Each of the entries beneath this task should be written out exactly.

Stored data
=======

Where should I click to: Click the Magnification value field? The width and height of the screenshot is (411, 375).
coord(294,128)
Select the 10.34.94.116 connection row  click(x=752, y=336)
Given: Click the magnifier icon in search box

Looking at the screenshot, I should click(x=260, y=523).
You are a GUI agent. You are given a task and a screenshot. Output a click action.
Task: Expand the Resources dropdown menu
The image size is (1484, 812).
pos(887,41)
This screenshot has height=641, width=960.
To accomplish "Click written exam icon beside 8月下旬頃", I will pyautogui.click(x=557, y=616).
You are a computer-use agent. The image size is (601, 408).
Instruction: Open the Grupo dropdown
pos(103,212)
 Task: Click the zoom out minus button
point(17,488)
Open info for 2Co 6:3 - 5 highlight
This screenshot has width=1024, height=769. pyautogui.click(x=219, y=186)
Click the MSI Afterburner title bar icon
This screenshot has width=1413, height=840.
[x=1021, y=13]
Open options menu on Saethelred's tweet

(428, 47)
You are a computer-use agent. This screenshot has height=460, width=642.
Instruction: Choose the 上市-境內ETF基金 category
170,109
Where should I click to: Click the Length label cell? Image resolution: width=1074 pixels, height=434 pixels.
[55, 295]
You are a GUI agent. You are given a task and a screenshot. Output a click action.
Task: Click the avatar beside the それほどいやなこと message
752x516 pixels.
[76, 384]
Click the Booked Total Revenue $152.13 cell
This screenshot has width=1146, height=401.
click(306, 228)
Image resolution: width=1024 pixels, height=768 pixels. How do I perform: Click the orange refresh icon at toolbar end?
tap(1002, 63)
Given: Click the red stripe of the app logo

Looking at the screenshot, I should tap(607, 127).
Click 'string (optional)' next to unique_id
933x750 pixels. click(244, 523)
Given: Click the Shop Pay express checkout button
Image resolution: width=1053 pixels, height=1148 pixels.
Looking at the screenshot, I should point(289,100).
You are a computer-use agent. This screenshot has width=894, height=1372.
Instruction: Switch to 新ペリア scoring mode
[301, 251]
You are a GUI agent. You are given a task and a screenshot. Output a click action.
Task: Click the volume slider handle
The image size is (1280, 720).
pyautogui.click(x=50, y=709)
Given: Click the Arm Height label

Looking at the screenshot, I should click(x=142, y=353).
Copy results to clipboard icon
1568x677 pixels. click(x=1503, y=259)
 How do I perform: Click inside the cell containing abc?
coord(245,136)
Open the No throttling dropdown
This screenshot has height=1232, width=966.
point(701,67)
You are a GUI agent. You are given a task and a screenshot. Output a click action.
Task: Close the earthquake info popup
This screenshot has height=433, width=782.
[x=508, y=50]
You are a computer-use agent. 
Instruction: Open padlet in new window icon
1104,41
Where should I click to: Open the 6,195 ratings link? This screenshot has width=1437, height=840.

=======

• _Answer below_
Where should I click to: Click the Magnification value field? The width and height of the screenshot is (411, 375).
coord(294,128)
Select the 10.34.94.116 connection row  click(x=752, y=336)
Given: Click the magnifier icon in search box

Looking at the screenshot, I should click(x=260, y=523).
You are a GUI agent. You are given a task and a screenshot. Output a click action.
Task: Expand the Resources dropdown menu
The image size is (1484, 812).
pos(887,41)
This screenshot has height=641, width=960.
To accomplish "Click written exam icon beside 8月下旬頃", I will pyautogui.click(x=557, y=616).
You are a computer-use agent. The image size is (601, 408).
Instruction: Open the Grupo dropdown
pos(103,212)
 Task: Click the zoom out minus button
point(17,488)
Open info for 2Co 6:3 - 5 highlight
This screenshot has width=1024, height=769. pyautogui.click(x=219, y=186)
Click the MSI Afterburner title bar icon
This screenshot has width=1413, height=840.
[x=1021, y=13]
Open options menu on Saethelred's tweet

(428, 47)
You are a computer-use agent. This screenshot has height=460, width=642.
Instruction: Choose the 上市-境內ETF基金 category
170,109
Where should I click to: Click the Length label cell? Image resolution: width=1074 pixels, height=434 pixels.
[55, 295]
You are a GUI agent. You are given a task and a screenshot. Output a click action.
Task: Click the avatar beside the それほどいやなこと message
752x516 pixels.
[76, 384]
Click the Booked Total Revenue $152.13 cell
This screenshot has width=1146, height=401.
click(306, 228)
Image resolution: width=1024 pixels, height=768 pixels. How do I perform: Click the orange refresh icon at toolbar end?
tap(1002, 63)
Given: Click the red stripe of the app logo

Looking at the screenshot, I should tap(607, 127).
Click 'string (optional)' next to unique_id
933x750 pixels. click(244, 523)
Given: Click the Shop Pay express checkout button
Image resolution: width=1053 pixels, height=1148 pixels.
Looking at the screenshot, I should point(289,100).
You are a computer-use agent. This screenshot has width=894, height=1372.
Instruction: Switch to 新ペリア scoring mode
[301, 251]
You are a GUI agent. You are given a task and a screenshot. Output a click action.
Task: Click the volume slider handle
The image size is (1280, 720).
pyautogui.click(x=50, y=709)
Given: Click the Arm Height label

Looking at the screenshot, I should click(x=142, y=353).
Copy results to clipboard icon
1568x677 pixels. click(x=1503, y=259)
 How do I perform: Click inside the cell containing abc?
coord(245,136)
Open the No throttling dropdown
This screenshot has height=1232, width=966.
point(701,67)
You are a GUI agent. You are given a task and a screenshot. Output a click action.
Task: Close the earthquake info popup
This screenshot has height=433, width=782.
[x=508, y=50]
You are a computer-use agent. 
Instruction: Open padlet in new window icon
1104,41
Where should I click to: Open the 6,195 ratings link? This screenshot has width=1437, height=840.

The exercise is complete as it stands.